Movimientos repetitivos y posiciones forzadas
Gestos laborales, sobrecarga biomecánica, tareas reales y causalidad en lesiones por sobreuso.
Túnel carpiano
Compresión del nervio mediano, electromiograma, tareas repetitivas, nexo causal e incapacidad.
Epicondilitis
Prensión, extensión de muñeca, uso de herramientas, movimientos repetitivos y secuela funcional.
Hipoacusia laboral
Ruido laboral, audiometría, exposición sonora, nexo causal, baremo e incapacidad auditiva.
Preguntas frecuentes
¿Qué es una enfermedad profesional listada?

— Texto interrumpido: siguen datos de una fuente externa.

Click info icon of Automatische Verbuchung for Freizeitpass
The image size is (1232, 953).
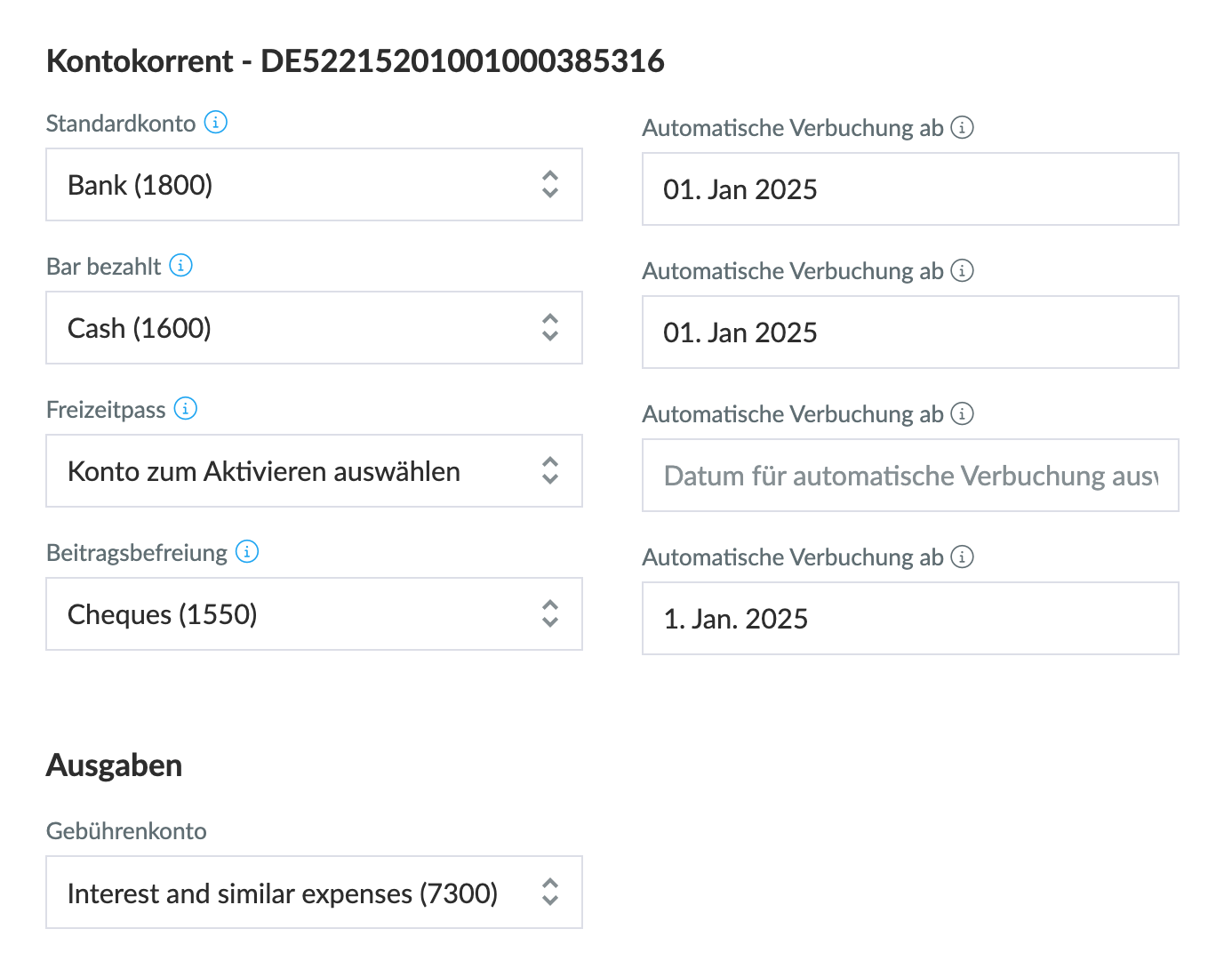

Es una enfermedad prevista en el listado normativo de riesgos del trabajo, vinculada con determinados agentes de riesgo, actividades laborales y cuadros clínicos.
¿Qué diferencia hay con una enfermedad no listada?

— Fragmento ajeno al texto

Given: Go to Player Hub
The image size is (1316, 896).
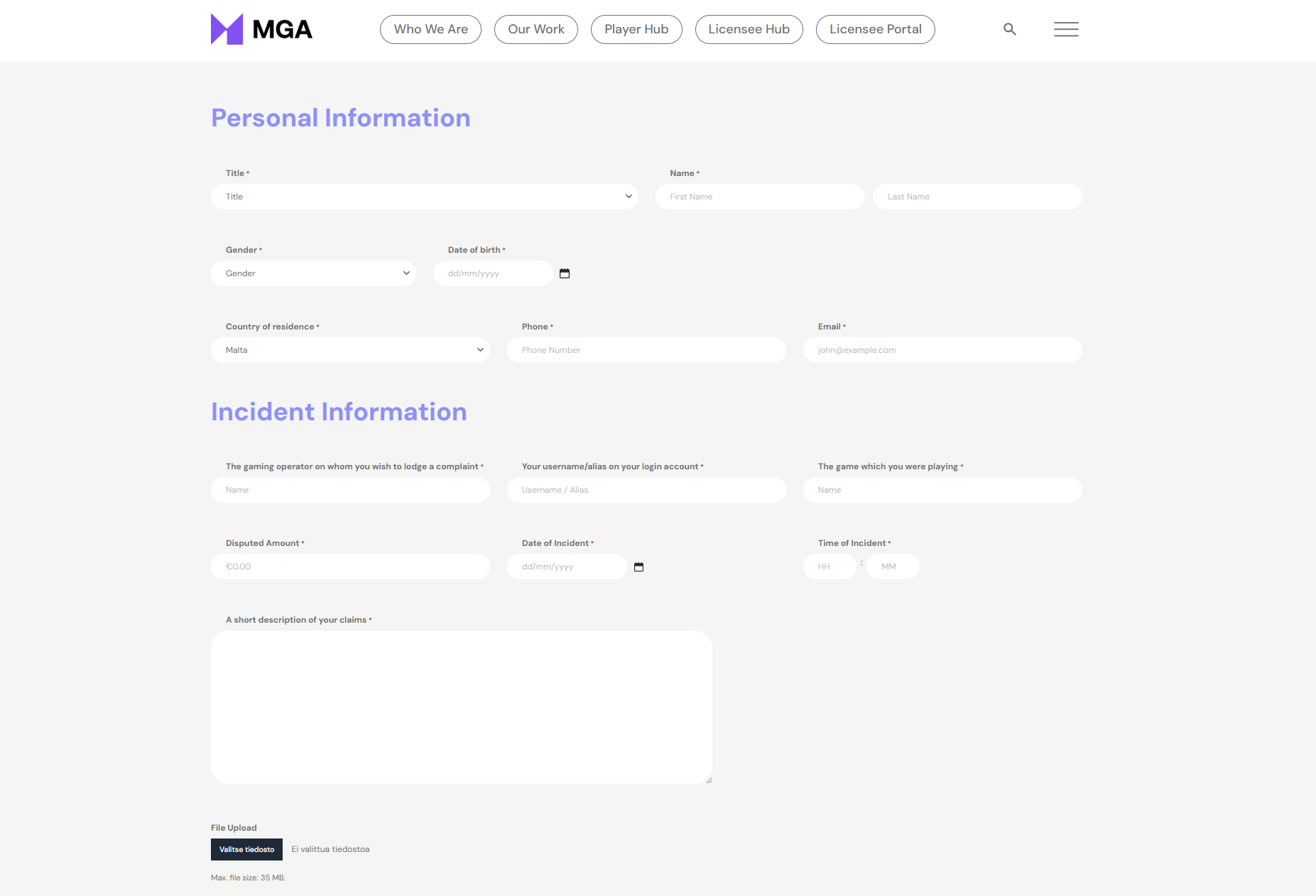Looking at the screenshot, I should (636, 29).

La listada tiene previsión normativa. La no listada exige una fundamentación causal más individualizada para demostrar su origen laboral.
¿Una enfermedad listada se reconoce automáticamente?
No. Deben acreditarse agente de riesgo, actividad compatible, exposición suficiente, diagnóstico, nexo causal y secuela cuando se reclama incapacidad.
¿Qué importancia tiene el agente de riesgo?
Es central porque identifica el factor laboral capaz de producir o agravar la enfermedad reclamada.
¿Qué debe probarse además del diagnóstico?
Deben probarse tareas reales, exposición suficiente, cronología compatible, estudios objetivos, nexo causal y eventual secuela funcional.
¿Qué estudios se necesitan?
Depende de la patología: pueden requerirse audiometría, RMN, ecografía, EMG, radiografías, espirometría, laboratorio, evaluación dermatológica, ORL, neumonológica o psicodiagnóstico.
¿Cómo se demuestra el nexo causal?
Integrando enfermedad listada, agente de riesgo, actividad compatible, exposición suficiente, cronología, diagnóstico, estudios, examen físico y exclusión de causas extralaborales relevantes.
¿Cómo se calcula la incapacidad?
Se calcula aplicando el baremo sobre una secuela permanente, objetivable y vinculada causalmente al trabajo.
Fuentes normativas
Para el encuadre argentino pueden consultarse la Ley 24.557, el texto actualizado del Decreto 658/1996 y el Decreto 49/2014, que incorpora enfermedades, agentes de riesgo, cuadros clínicos, exposición y actividades al listado.
Conclusión médico-legal
La valoración médico-legal de una enfermedad profesional listada requiere identificar el agente de riesgo, describir la exposición laboral real, documentar el diagnóstico, analizar estudios complementarios, realizar examen físico y determinar si existe una secuela permanente con repercusión funcional. Un análisis técnico permite establecer si el reconocimiento, el nexo causal y la incapacidad se encuentran correctamente fundamentados.